◆ EXERCISE DESCRIPTION
Could you continue the article on the 2015–16 San Diego State Aztecs men's basketball team, printed below ahead of the records, starting right after its last sentence?

◆ EXERCISE TEXT
Mountain West regular season champions

NIT, Semifinals
- Conference: Mountain West Conference
- Record: 28–10 (16–2 Mountain West)
- Head coach: Steve Fisher (17th season);
- Associate head coach: Brian Dutcher
- Assistant coaches: Justin Hutson; Dave Velasquez;
- Home arena: Viejas Arena

= 2015–16 San Diego State Aztecs men's basketball team =

American college basketball season

The 2015–16 San Diego State men's basketball team represented San Diego State University during the 2015–16 NCAA Division I men's basketball season. This was head coach Steve Fisher's seventeenth season at San Diego State. The Aztecs played their home games at Viejas Arena. They were members in the Mountain West Conference. They finished the season 28–10, 16–2 in Mountain West play to win the Mountain West regular season championship. They defeated Utah State and Nevada to advance to the championship game of the Mountain West tournament where they lost to Fresno State. As a regular season conference champion who failed to win their conference tournament, received an automatic bid to the National Invitation Tournament where they defeated IPFW, Washington, and Georgia Tech to advance to the semifinals where they lost to George Washington.

◆ RAW DATA
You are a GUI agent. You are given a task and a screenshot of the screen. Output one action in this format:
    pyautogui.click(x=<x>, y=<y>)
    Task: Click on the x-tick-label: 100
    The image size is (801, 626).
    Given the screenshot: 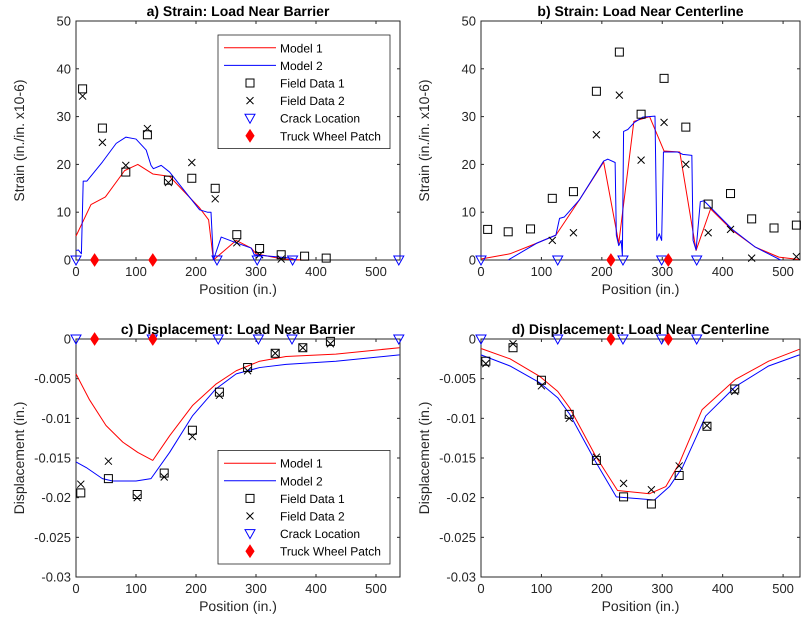 What is the action you would take?
    pyautogui.click(x=541, y=588)
    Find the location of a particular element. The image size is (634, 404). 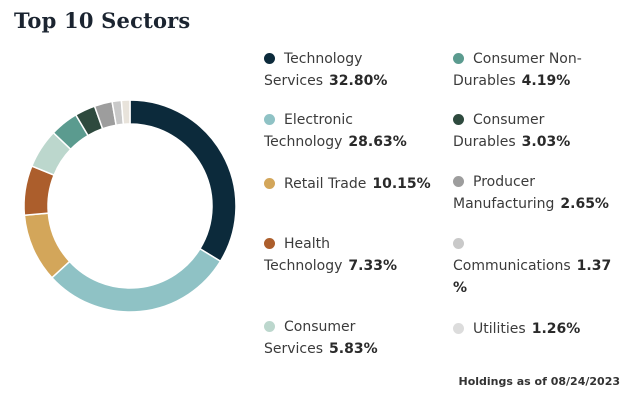

legend-label: Technology Services is located at coordinates (314, 70).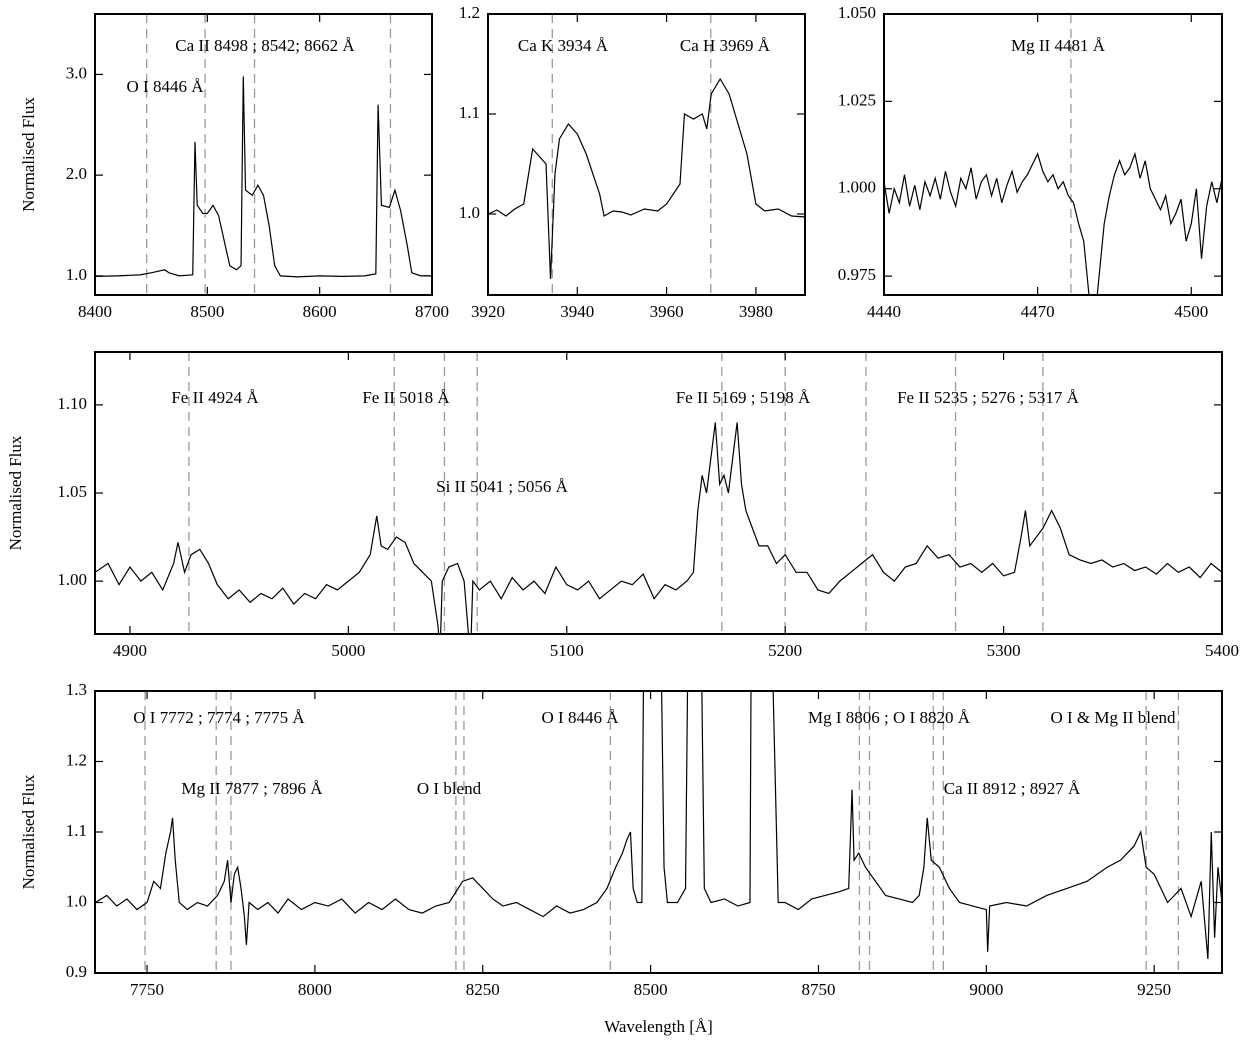 The height and width of the screenshot is (1046, 1258). I want to click on x-tick-label: 3940, so click(577, 312).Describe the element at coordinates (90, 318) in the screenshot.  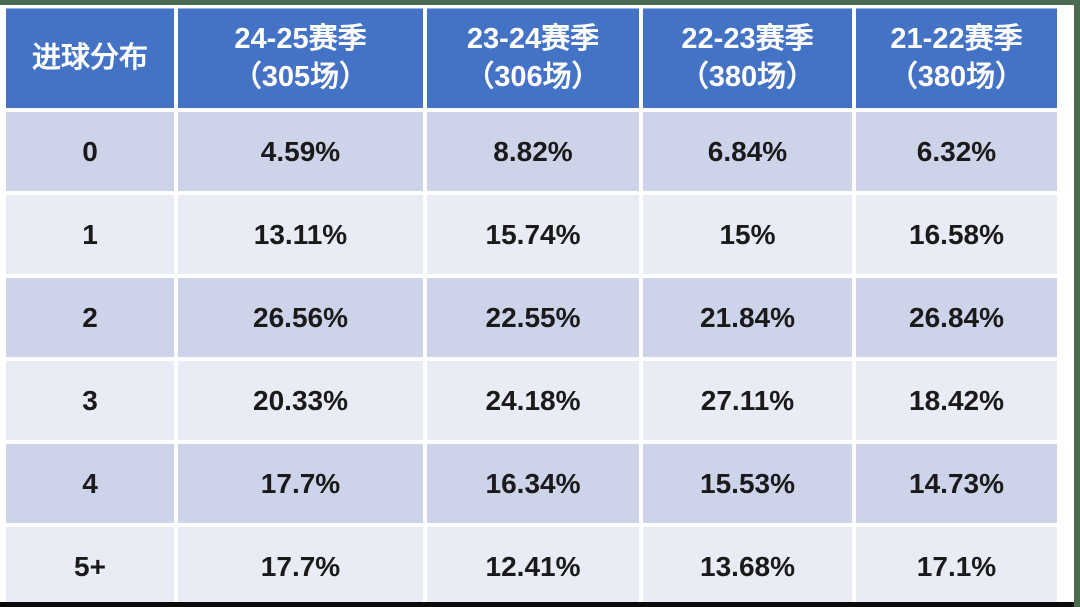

◆ RESULT OF THE TASK
==Previous season==
The 2014–15 San Diego State Aztecs finished the season with an overall record of 27–9, and 14–4 in Mountain West play to finish in a tie for the Mountain West regular season championship with Boise State. They advanced to the championship game of the Mountain West tournament where they lost to Wyoming. They received an at-large bid to the NCAA tournament as an 8-seed in the South Region, where they defeated St. John's in the second round before losing in the Round of 32 to Duke.

==Departures==

| Name | Number | Pos. | Height | Weight | Year | Hometown | Notes |
|---|---|---|---|---|---|---|---|
| Kevin Zabo | 2 | G | 6'2" | 185 | Freshman | Gatineau, QE | Transferred to Indian Hills CC |
| Dwayne Polee II | 5 | F | 6'7" | 200 | RS Senior | Los Angeles, CA | Graduated |
| Aqeel Quinn | 10 | G | 6'3" | 200 | RS Senior | Gardena, CA | Graduated |
| J. J. O'Brien | 20 | F | 6'7" | 215 | RS Senior | Rancho Cucamonga, CA | Graduated |
| Ryan Staten | 24 | G | 6'2" | 185 | Senior | San Pablo, CA | Graduated |

==2015 recruiting class==
In addition to two high school recruits, San Diego State received a commitment from Indiana transfer Max Hoetzel. The sophomore wing will sit out the 2015–16 season, after which he will have three years of remaining eligibility.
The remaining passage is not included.